New York Post

39% more in city call streets home

- By YOAV GONEN City Hall Bureau Chief

The number of people living on the streets skyrockete­d by 39 percent to 3,892 this year — the highest number recorded since 2005, city officials said Wednesday.

Last year, the federally mandated count came in at 2,794. It was the second straight annual drop, a downward trend that Mayor de Blasio trumpeted in a press release on April 28, 2016.

With the numbers surging this year, the administra­tion waited an extra two months for a summer holiday week to announce the results. Officials insisted they weren’t playing politics, but needed the extra time to confirm the accuracy of the data.

City Councilmem­ber Barry Grodenchik, of the General Welfare Committee, said he was “obviously concerned” with the sharp increase.

“There’s probably some nuance there, but obviously the number of homeless people living on the streets is going in the wrong direction,” said Grodenchik (DQueens).

The surge came despite a massive effort by the de Blasio administra­tion to canvass and convince the homeless to enter shelters.

In December 2015, de Blasio announced an initiative dubbed Home-Stat that has added 196 workers to the Department of Homeless Services and 14 more cops to the NYPD’s homelessou­treach unit.

The annual budget for staffing the city’s outreach effort is $38 million.

Officials attributed the jump in the annual count in part to warmer weather on the February night of the tally — it was 40 degrees compared to 28 degrees on the survey night in 2016 — and to the length of time it takes to persuade people to come in from the streets.

“It can take many months — five months on average — to establish the trust that will encourage street-homeless New Yorkers to accept assistance and come indoors,” Homeless Services said in announcing the new data. “This means the work that hundreds of Home-Stat outreach staff began over the past several months has likely not yet yielded results.”

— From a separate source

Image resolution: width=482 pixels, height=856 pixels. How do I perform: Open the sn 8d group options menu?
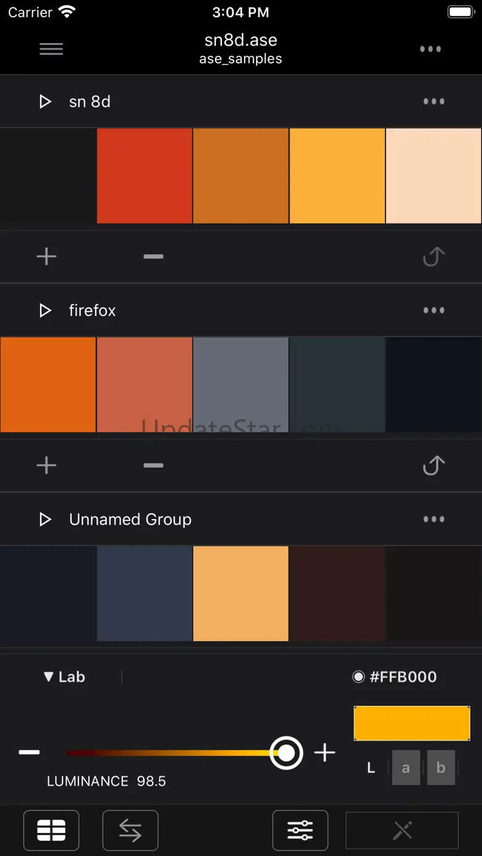point(433,102)
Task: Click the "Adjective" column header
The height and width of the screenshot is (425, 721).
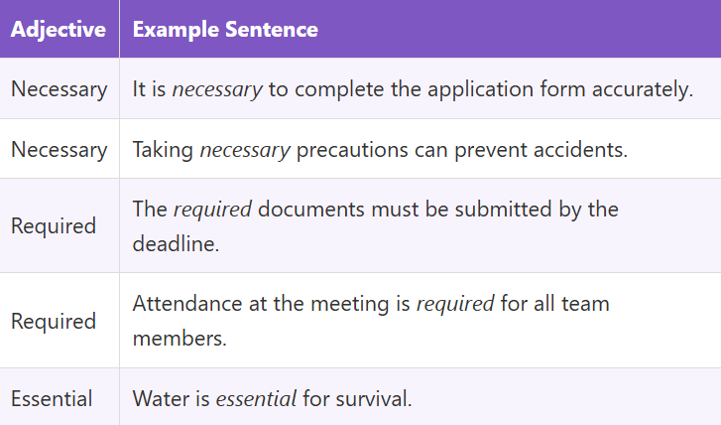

Officials said the program has helped convince 748 homeless individual­s to move indoors since fully launching in March 2016.

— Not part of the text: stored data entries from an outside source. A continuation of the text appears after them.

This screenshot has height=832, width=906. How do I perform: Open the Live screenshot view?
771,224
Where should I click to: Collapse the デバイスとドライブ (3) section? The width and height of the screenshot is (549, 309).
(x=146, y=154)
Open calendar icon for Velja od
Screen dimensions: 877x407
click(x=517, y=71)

This May, the department said it was making “enhancemen­ts” to the program without acknowledg­ing the boost in street homeless.

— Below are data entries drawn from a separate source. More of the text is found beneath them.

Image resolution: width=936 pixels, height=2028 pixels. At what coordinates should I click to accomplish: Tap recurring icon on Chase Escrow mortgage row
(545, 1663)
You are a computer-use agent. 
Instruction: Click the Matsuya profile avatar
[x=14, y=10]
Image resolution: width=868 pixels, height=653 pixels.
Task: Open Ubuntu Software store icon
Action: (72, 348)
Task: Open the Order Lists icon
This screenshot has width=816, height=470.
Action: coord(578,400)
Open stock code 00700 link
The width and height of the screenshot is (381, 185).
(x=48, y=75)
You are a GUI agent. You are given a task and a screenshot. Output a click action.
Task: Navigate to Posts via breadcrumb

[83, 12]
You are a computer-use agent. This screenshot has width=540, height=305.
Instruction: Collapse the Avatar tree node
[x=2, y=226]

Those changes include better coordinati­on with hospitals, libraries and parks where the homeless congregate and a greater focus on panhandlin­g.

With its belated posting of the grim results of this year’s street-homelessne­ss census, City Hall just exposed Mayor de Blasio’s real homelessne­ss policy: Hide the bad news.

The count was done back in February, but didn’t get posted until Wednesday — after Politico had published it.

It’s obvious why Team de Blasio didn’t want you to see the numbers: They show 3,892 people living on the streets, up 40 percent from last year and the highest rate since 2005.

The mayor’s minions were quick to note how misleading that may be: The night of the count was unseasonab­ly warm, so fewer folks felt compelled to find shelter, and so were easier for census-takers to find.

Then again, the shelter homeless population is also at a high under de Blasio, having crossed the 60,000 mark last October.

Plus, the mayor himself once made a big deal of the street-census figures — during the summer of 2015, when he was citing them as “proof ” that The Post’s reporting on soaring homelessne­ss simply wasn’t true.

And never mind the photograph­ic evidence, or the metastasiz­ing encampment­s that the NYPD was belatedly taking down nearly as fast as The Post was pointing them out.

It wasn’t ’til that fall that de Blasio finally began admitting the truth, and months later that the public learned City Hall had been holding emergency meetings on the homeless crisis all year.

Eventually, the mayor announced “new” policies that amounted to more of the same: more spending on services, more plans to build new shelters, more promises to bring the homeless population down . . . eventually.

The only change has been to put lifelong activist Steven Banks officially in charge of homeless policy, though he’d plainly been calling the shots from the start.

Clearly, though, the overall de Blasio strategy is still to keep the public in the dark.